TASK DETAILS - Working through the data below, reproduce word for word the line with "Given: Uncheck the Crear grupos permission" and every line after it, both ends included, and omit the pictures.

(Saved data entries)
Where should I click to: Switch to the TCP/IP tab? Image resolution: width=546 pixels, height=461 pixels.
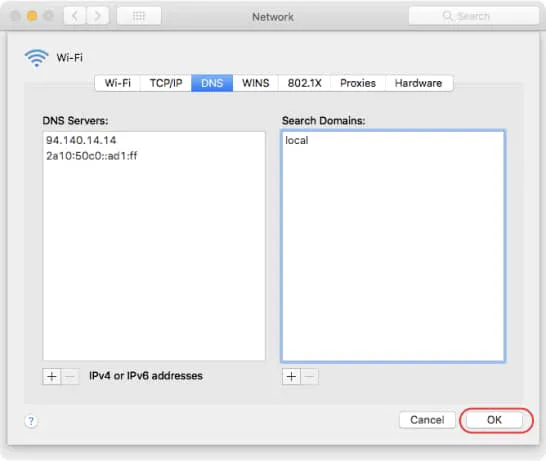coord(166,83)
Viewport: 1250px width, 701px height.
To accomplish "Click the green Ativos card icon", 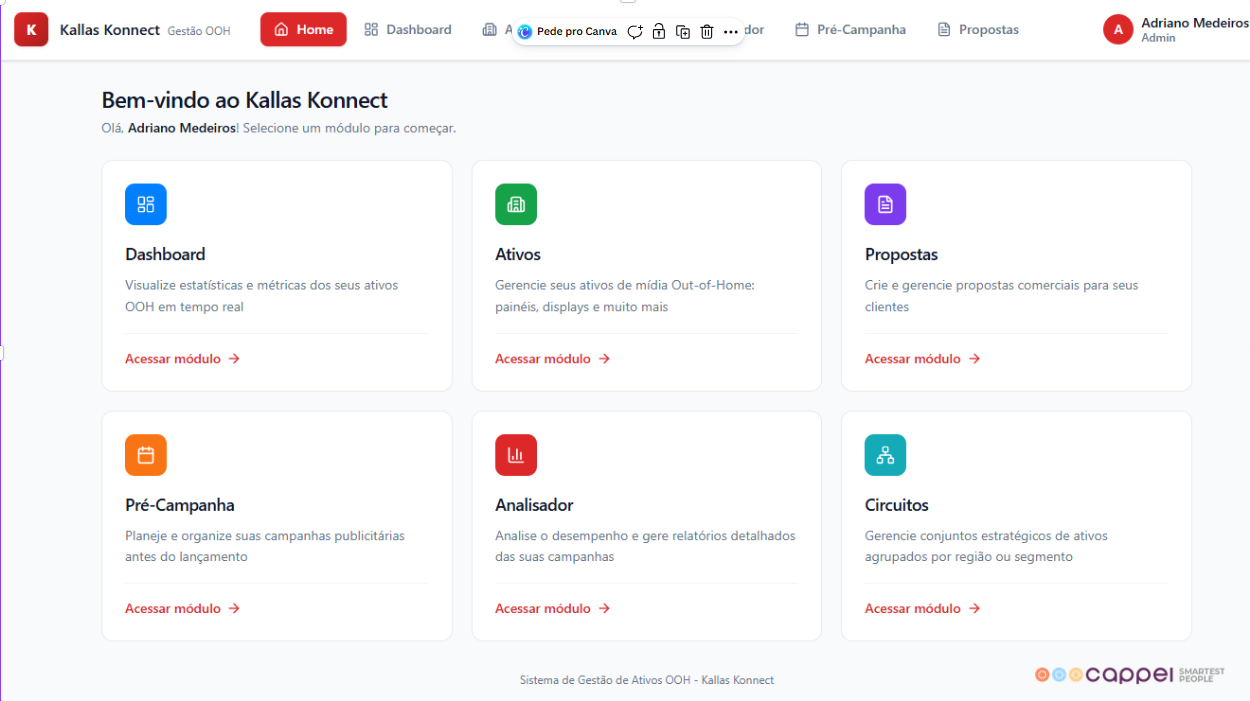I will click(x=516, y=204).
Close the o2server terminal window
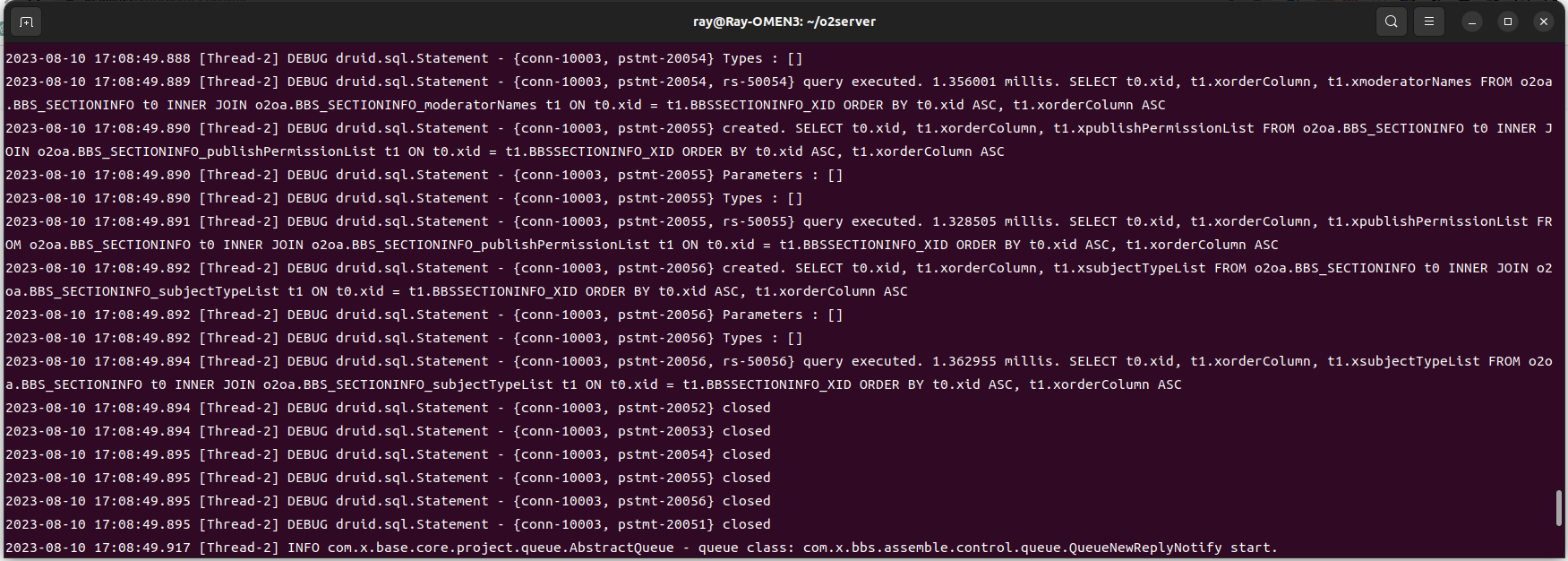Screen dimensions: 1568x561 1543,22
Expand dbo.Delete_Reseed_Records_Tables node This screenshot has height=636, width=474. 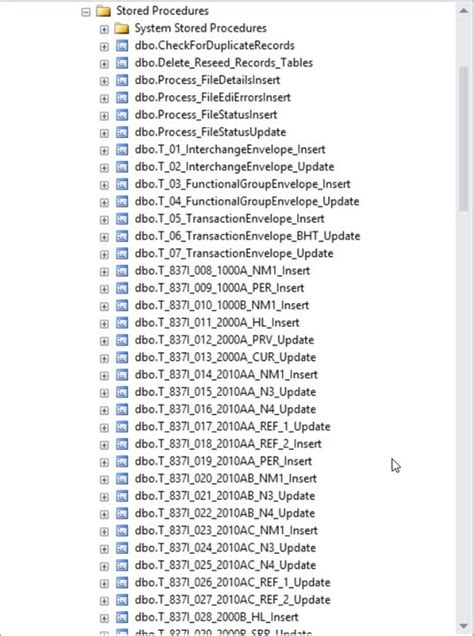pyautogui.click(x=104, y=64)
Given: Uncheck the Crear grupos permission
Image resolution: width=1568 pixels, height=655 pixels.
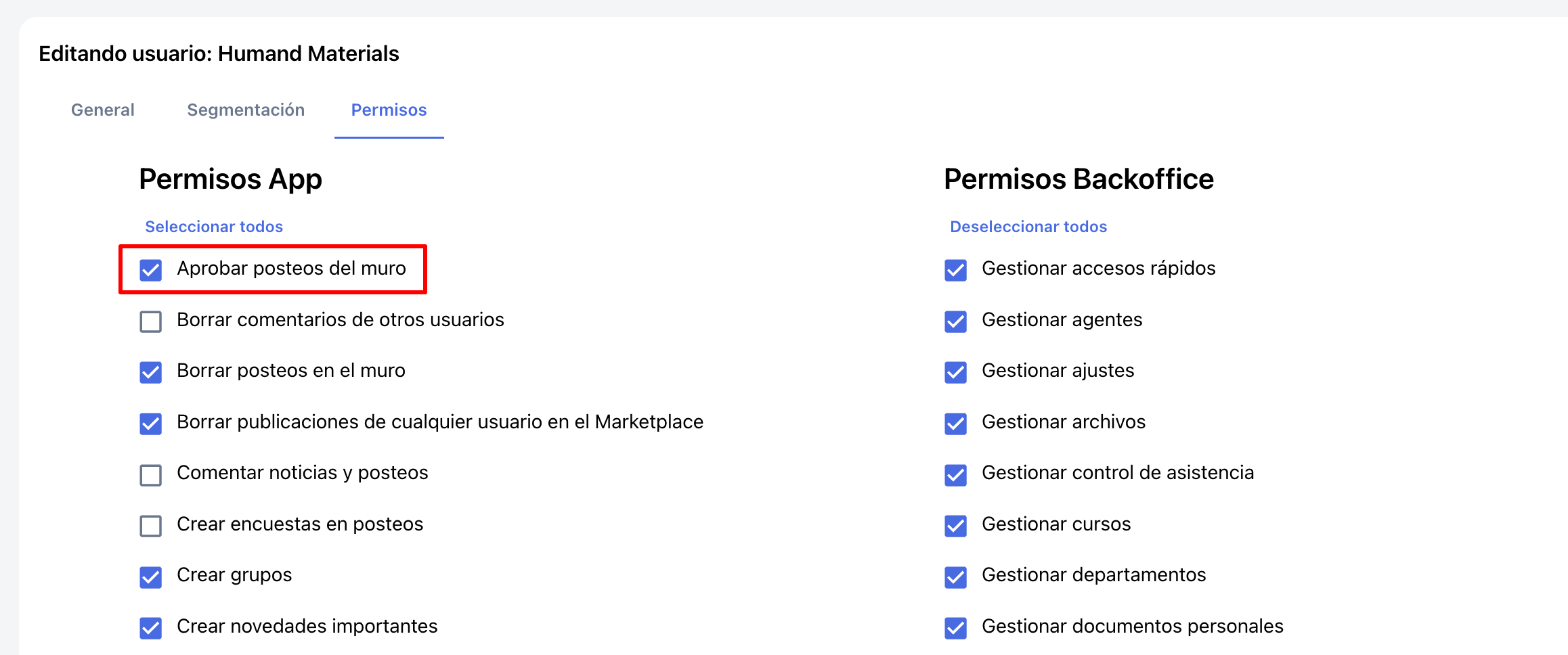Looking at the screenshot, I should pyautogui.click(x=150, y=577).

EXPECTED ANSWER -
Given: Uncheck the Crear grupos permission
Image resolution: width=1568 pixels, height=655 pixels.
Looking at the screenshot, I should pyautogui.click(x=150, y=577).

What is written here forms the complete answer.